Saving Tips

The Debt Snowball Method Explained for UK Households

SYM

The debt snowball method, popularised by American financial educator Dave Ramsey, is a debt payoff strategy where you focus all extra payments on your smallest debt first, regardless of interest rate. Here is how it works: List all your debts from smallest balance to largest. Pay the minimum on every debt except the smallest. Throw every extra pound you can find at the smallest debt until it is paid off. Then take the money you were paying on that debt (minimum plus extra) and add it to the payment on the next smallest debt. Repeat until all debts are cleared. The momentum builds — like a snowball rolling downhill — as each cleared debt frees up more cash to attack the next one. In the UK, common debts this applies to include credit cards, store cards, personal loans, overdrafts, and buy-now-pay-later balances.

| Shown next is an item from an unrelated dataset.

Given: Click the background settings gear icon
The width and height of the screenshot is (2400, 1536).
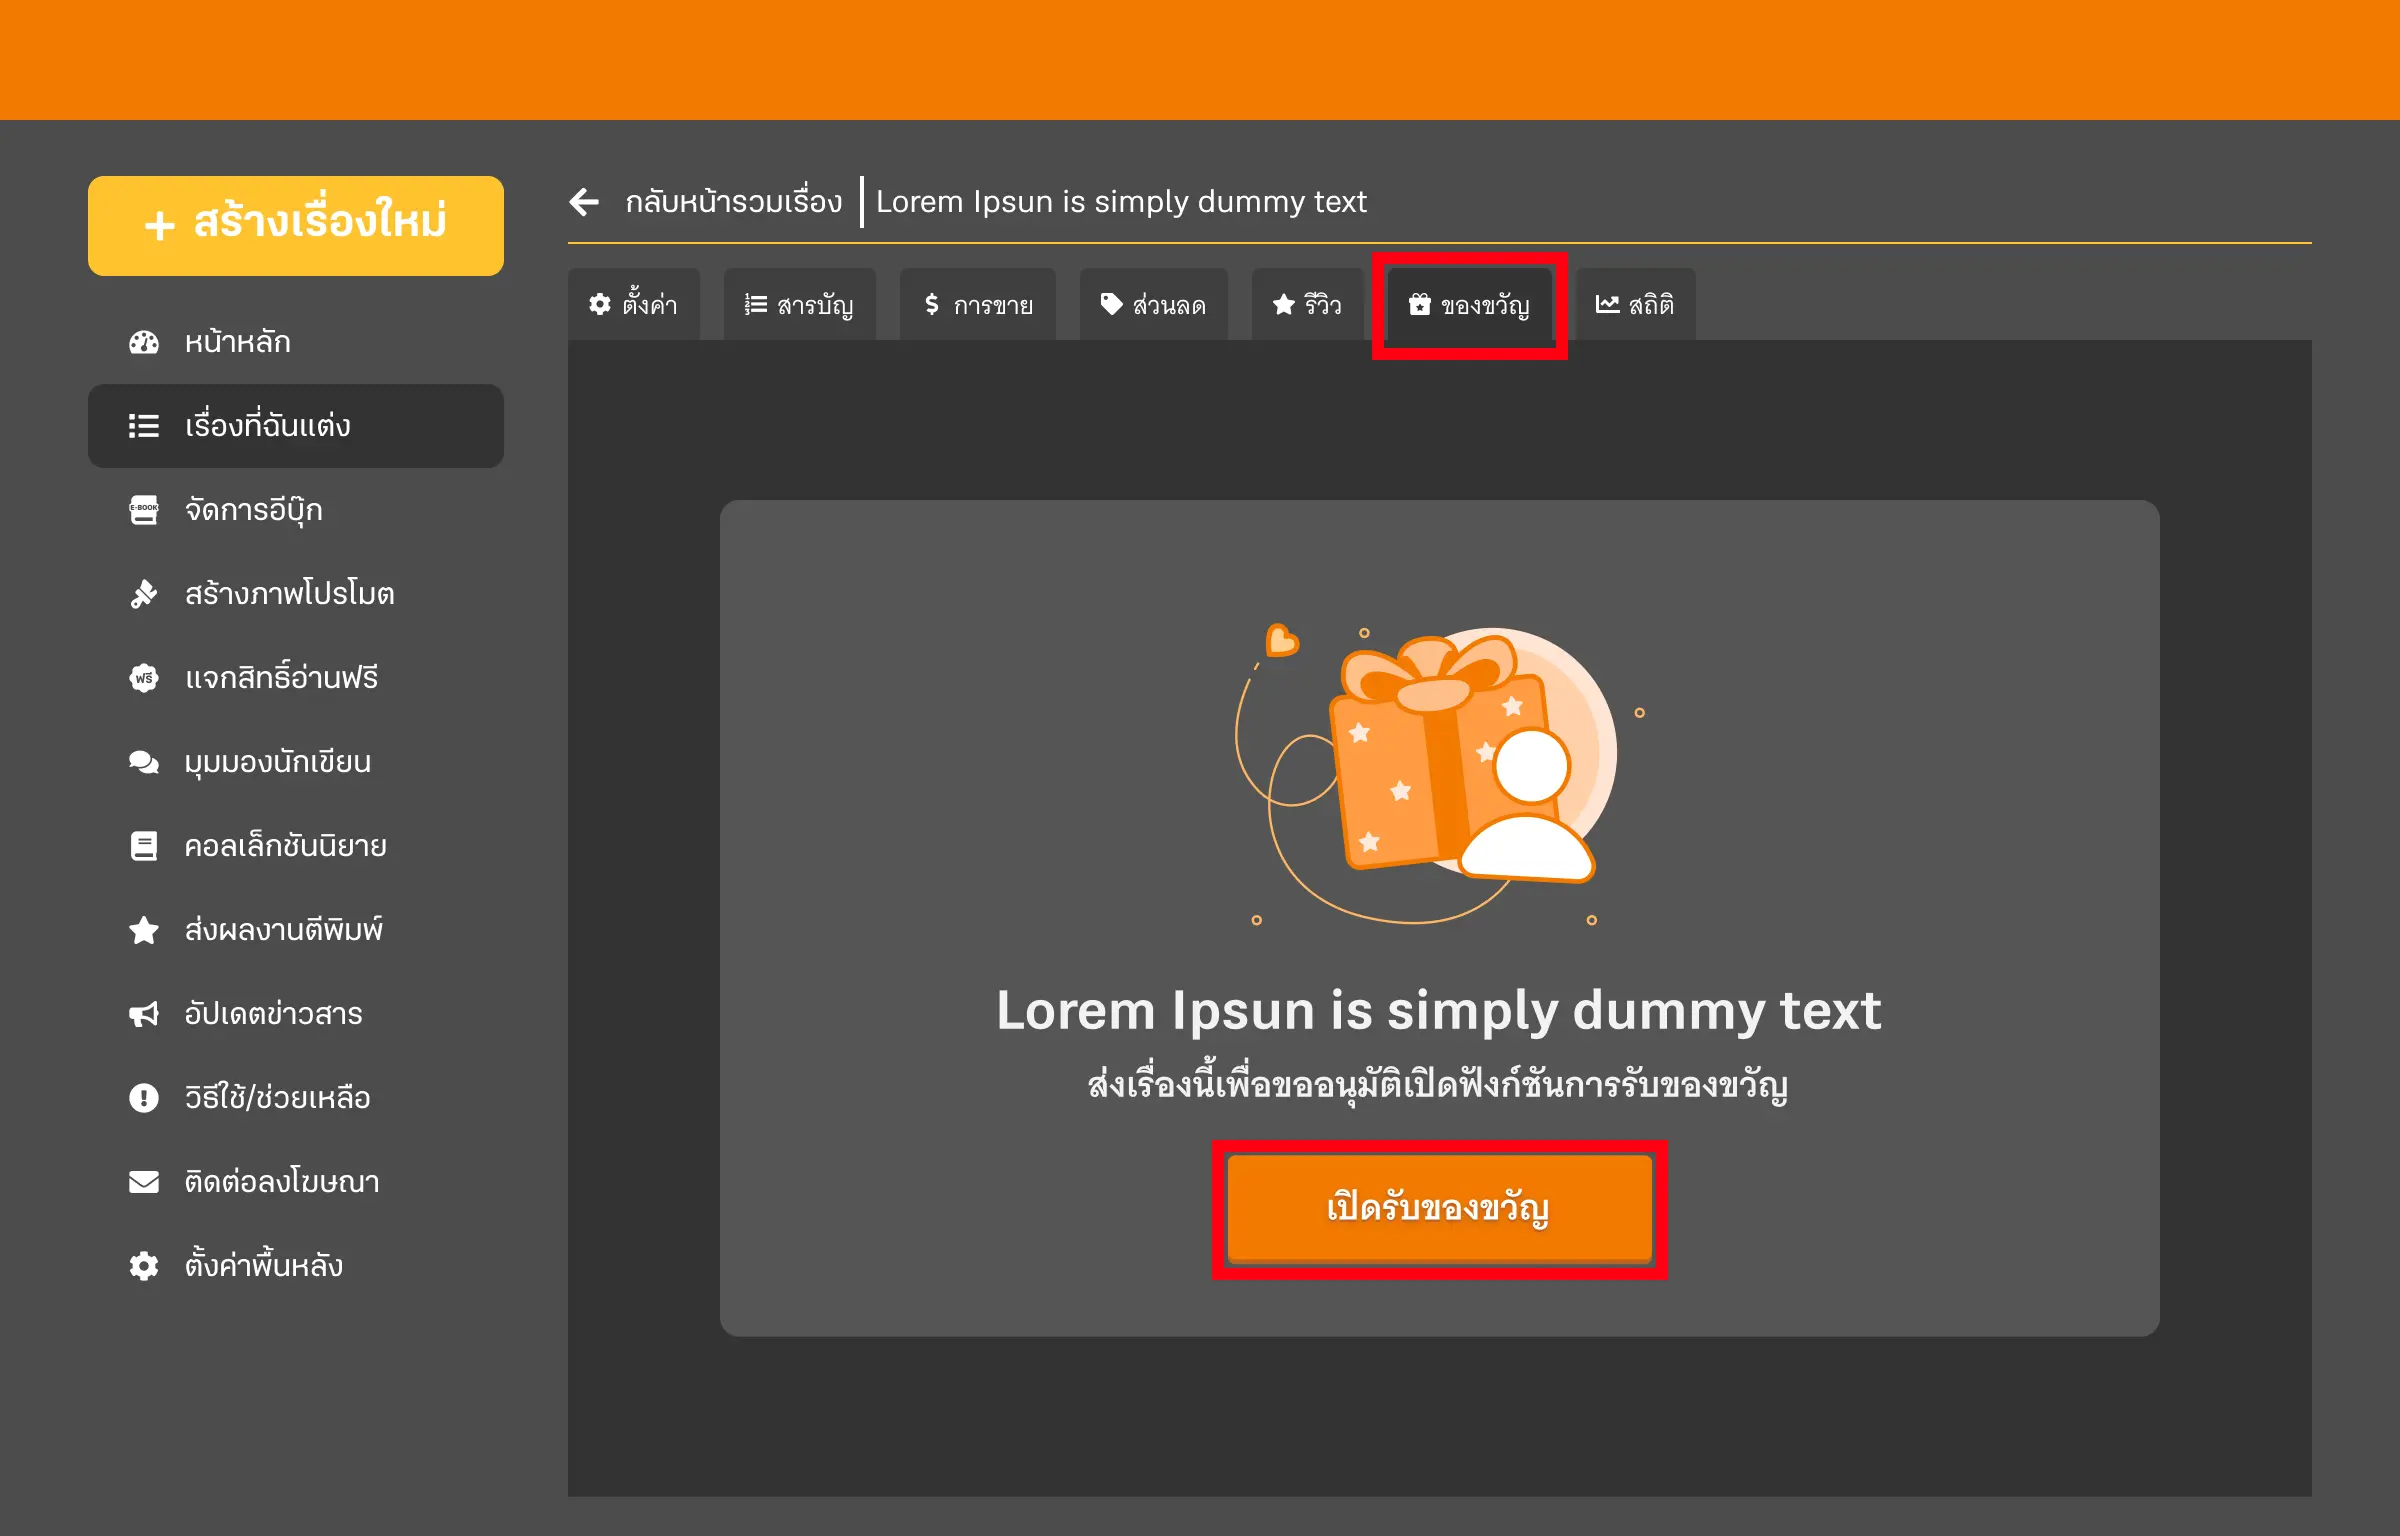Looking at the screenshot, I should [144, 1266].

From a pure numbers perspective, you would save more interest by paying off the highest-rate debt first (this is the debt avalanche method). But personal finance is about behaviour as much as maths, and the debt snowball wins because it delivers fast psychological wins. Paying off a debt completely — however small — creates genuine momentum and proves to yourself that you can do this. Research in behavioural economics confirms that people who use the snowball method are more likely to stick with their debt payoff plan and ultimately clear all their debts, precisely because of this early success. If you have been stuck in a debt spiral and struggling to make progress, the snowball gives you a clear win within weeks or months. The emotional boost of closing an account and crossing a debt off your list is not to be underestimated.

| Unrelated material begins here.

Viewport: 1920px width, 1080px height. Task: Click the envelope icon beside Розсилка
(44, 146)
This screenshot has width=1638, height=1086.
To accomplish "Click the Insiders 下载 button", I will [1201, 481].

Start by writing down every debt you owe, including the balance, minimum monthly payment, and interest rate. Common UK debts to include: credit card balances, overdrafts, personal loans, store card balances, and outstanding BNPL (buy now pay later) amounts. Sort them by balance from smallest to largest. Now look at your monthly budget and find any extra money you can consistently direct toward debt repayment — even £20 to £50 extra per month makes a difference. Direct that extra money entirely to the smallest debt. Once it is cleared, check your credit card or loan account is closed (if appropriate) and redirect the freed-up payment to the next debt. Use a free debt snowball calculator (MoneySavingExpert has an excellent one) to see your projected payoff date. Seeing a date in the future when you will be completely debt-free is a powerful motivator to keep going.